Se due civili con un semplice laptop sono riusciti a 'sniffare' mail dal 2008 a personalità importanti, (la vicenda è ancora in via di accertamento ndr) cosa può fare una intelligence esperta e ben strutturata? Lo scenario è a dir poco apocalittico...
Purtroppo apocalittico è il termine corretto, i danni all’economia digitale, alla sicurezza nazionale, alla competitività delle aziende e alla privacy dei cittadini potrebbero essere molto ingenti. Si consideri ad esempio che il cybercrime e i cyber attacks hanno portato a circa 400 miliardi di dollari di costi per le aziende a livello mondiale (secondo Lloyd’s of London) e potrebbero arrivare a 3.000 miliardi nel 2020. Gruppi organizzati indipendenti o finanziati da terzi agiscono con determinazione per raggiungere scopi ben precisi che possono andare dall’attivismo sociale, allo spionaggio industriale e politico, al terrorismo oppure alle cyberwar, vere e proprie guerre informatiche tra nazioni. In un mondo sempre più interconnesso, dove i dispositivi IoT (Internet of Things ndr) e le tecnologie digitali pervadono ogni ambito della vita quotidiana – dalla sfera lavorativa, al tempo libero, alla gestione domestica – la mole di dati sensibili che i singoli utenti “consegnano” ad aziende e istituzioni è sempre più significativa. Per questo è indispensabile un lavoro che consenta di proteggere quella “fiducia digitale”, che è condizione imprescindibile per il funzionamento dell’economia moderna.

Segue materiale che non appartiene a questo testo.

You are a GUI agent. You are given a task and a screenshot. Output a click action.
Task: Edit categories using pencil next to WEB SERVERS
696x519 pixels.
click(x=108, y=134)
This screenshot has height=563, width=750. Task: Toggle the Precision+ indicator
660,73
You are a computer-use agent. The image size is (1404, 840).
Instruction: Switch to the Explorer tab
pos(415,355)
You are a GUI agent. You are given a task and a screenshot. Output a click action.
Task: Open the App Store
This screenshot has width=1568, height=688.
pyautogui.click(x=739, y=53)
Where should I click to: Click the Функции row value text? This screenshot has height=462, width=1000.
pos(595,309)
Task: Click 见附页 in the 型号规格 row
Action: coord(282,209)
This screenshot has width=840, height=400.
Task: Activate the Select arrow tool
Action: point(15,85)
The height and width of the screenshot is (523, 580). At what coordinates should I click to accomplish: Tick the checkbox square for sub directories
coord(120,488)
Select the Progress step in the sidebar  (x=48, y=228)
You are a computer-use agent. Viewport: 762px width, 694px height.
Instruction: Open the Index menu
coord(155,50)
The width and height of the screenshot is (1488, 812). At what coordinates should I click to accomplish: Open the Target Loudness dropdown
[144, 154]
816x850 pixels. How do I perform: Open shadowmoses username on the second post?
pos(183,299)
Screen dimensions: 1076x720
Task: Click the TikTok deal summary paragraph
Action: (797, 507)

Il cybercrime però si sta ritagliando il suo spazio e, seppur molto lentamente, sta diventando sempre di più mainstream. Le serie tv, ultima tra tutte Mr Robot, lo stereotipo dell'hacker nerd, stanno entrando nell'immaginario collettivo. Come vede il nostro futuro?
Il cybercrime è la minaccia del futuro che ormai è diventato presente. Basti pensare che è stata la terza tipologia di reato di cui le imprese italiane sono state vittime negli ultimi anni, dopo appropriazione indebita e corruzione. Al pari della società e delle tecnologie evolvono purtroppo anche le attività criminali e il cybercrime è diventato una minaccia reale per le aziende, per lo stato e per i comuni cittadini. Le aziende, le pubbliche amministrazioni e cittadini devono adeguare le misure di sicurezza ai nuovi rischi: in aggiunta agli allarmi contro i furti in casa dovremo imparare a proteggerci anche dai crimini informatici C’è sicuramente ancora molto da fare in termini culturali, di consapevolezza e di formazione, oltre che di tecnologie. La collaborazione tra pubblico e privato e la condivisione tempestiva delle informazioni sulla sicurezza sono indispensabili per limitare le probabilità che violazioni già avvenute continuino a ripetersi.

Aziende e istituzioni devono agire in modo sinergico e con urgenza per passare da un senso di sicurezza a un innalzamento reale del livello di protezione e di fiducia nel mercato digitale.